Your task:
Every line from the one with "Task: Click the checkmark inside the circle" to the end of the listing below must be printed exactly, with no other text and no pictures.

── Input data ──

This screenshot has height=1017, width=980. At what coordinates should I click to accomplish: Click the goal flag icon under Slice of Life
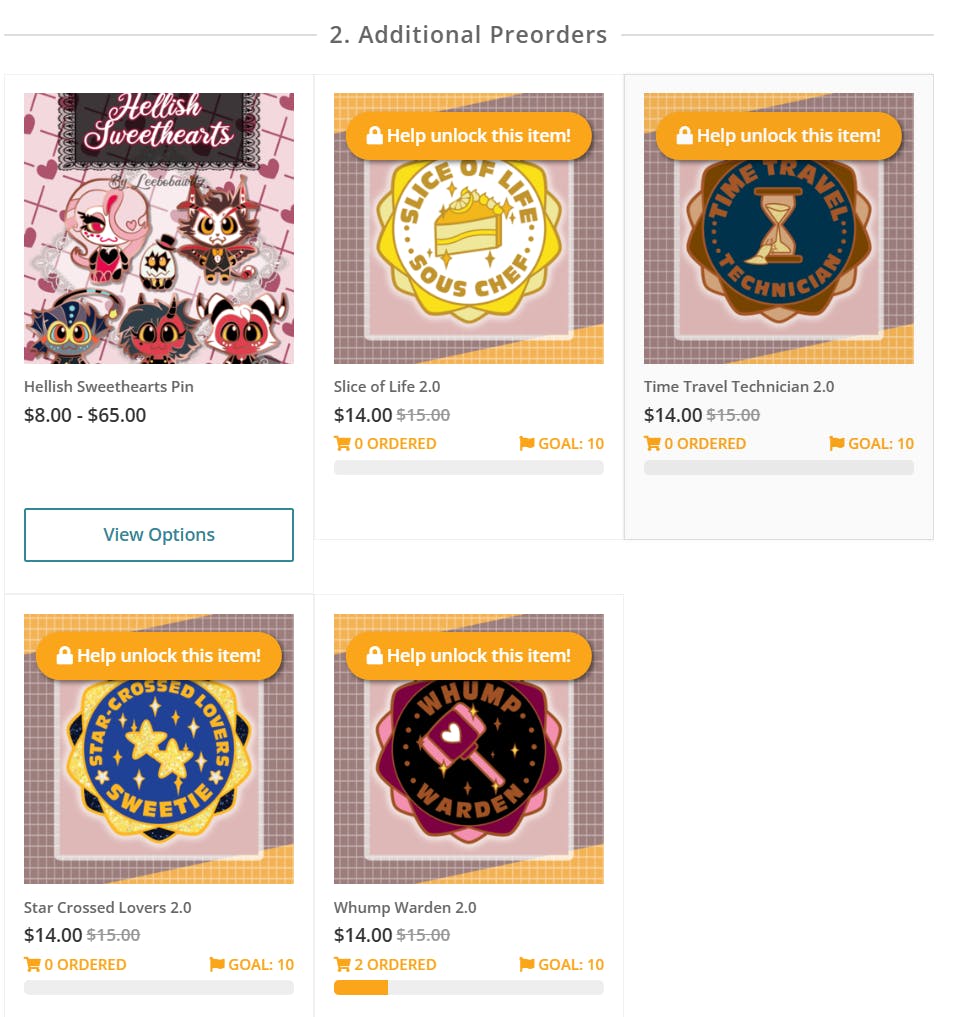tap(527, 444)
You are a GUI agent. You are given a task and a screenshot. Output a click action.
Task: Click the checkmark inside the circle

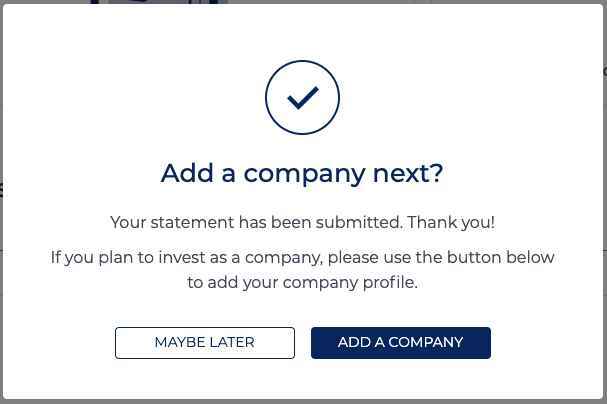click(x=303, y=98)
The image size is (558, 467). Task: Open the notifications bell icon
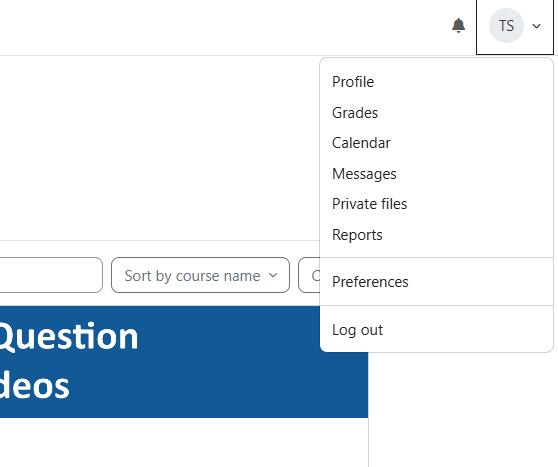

───

Exercise solution:
Task: Click the checkmark inside the circle

click(x=303, y=98)
The image size is (558, 467). Task: Open the notifications bell icon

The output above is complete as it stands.